--- What to work on ---
Reproduce the passage of the dog-grooming forum thread below from "You will get" up to and including "for starting this!!".

--- Document section ---
Great thread!!! :chili: :thumbsup:


----------



## jmm (Nov 23, 2004)

What kind of clippers and what blade? 

For silky hair, I use a #30 or #40 with a snap on comb and clip against the grain of the hair. Don't ever clip against the grain with just a blade. 

You will get a better, cleaner clip if you bathe and blow dry the dog before clipping.


----------



## Cheri (Jan 7, 2008)

WHat a great thread, thanks for starting this!!

I'm still trying to find the products that I like. So far I REALLY like Aussie shampoo and conditioner for her, although I tried fructese (I know I spelled that wrong lol) and sunsilk, and they both worked wonders. But she gets dry really easy, so I try not to use the whitening shampoo too often, and when I do I leave the conditioner on longer. She still gets frizzy, but not as bad. I just try to keep her tear staining to a minimum so I don't have to use it. 
I didn't know there were eye pads that you can use! I'm going to have to find some for Vi. That would help so much I think. I'm using the eye ointment to keep the hair from here eyes, and I whipe them down with a wet wash cloth before I reapply it in the morning. So far it's cut down on the tears by WAY over half!! I really think that was the problem. 

As far as combs and brushes, I still only have my wal mart combs, but I'm hoping to get some decent ones. I mean, they work well enough, but I want the best for her coat. I don't really care for the slicker brushes. Although I may try one for her feet since everyone else does, I'm wondering if it'll make her a little less wiggly when I do her feet. She jerks her paws away when I do it, and I'm really gentle when I do it, so I'm not sure if it's uncomfirtable for her, or if it's just because she's not used to being groomed, let alone me always touching her paws lol.

Thanks for all the tips guys!!
~~Cheri~~


----------



## 2maltese4me (May 8, 2006)

--- Information ---
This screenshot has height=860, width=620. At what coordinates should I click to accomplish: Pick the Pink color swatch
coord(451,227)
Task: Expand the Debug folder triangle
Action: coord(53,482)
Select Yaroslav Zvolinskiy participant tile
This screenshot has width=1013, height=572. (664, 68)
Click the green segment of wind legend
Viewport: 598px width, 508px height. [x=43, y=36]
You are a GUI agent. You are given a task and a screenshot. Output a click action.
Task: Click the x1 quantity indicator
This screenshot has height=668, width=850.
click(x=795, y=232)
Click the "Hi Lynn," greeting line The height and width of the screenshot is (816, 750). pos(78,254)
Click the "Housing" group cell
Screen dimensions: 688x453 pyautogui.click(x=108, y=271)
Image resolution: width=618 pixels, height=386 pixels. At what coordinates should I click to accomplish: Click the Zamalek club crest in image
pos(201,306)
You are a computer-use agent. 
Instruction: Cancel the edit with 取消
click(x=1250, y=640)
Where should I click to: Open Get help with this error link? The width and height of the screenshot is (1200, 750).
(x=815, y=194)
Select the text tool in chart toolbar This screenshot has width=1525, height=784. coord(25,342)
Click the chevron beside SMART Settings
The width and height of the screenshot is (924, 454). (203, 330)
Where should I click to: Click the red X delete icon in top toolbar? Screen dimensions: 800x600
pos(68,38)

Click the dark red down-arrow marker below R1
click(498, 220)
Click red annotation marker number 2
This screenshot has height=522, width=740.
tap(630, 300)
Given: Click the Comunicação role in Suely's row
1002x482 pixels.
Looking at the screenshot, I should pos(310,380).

--- Written answer ---
You will get a better, cleaner clip if you bathe and blow dry the dog before clipping.


----------



## Cheri (Jan 7, 2008)

WHat a great thread, thanks for starting this!!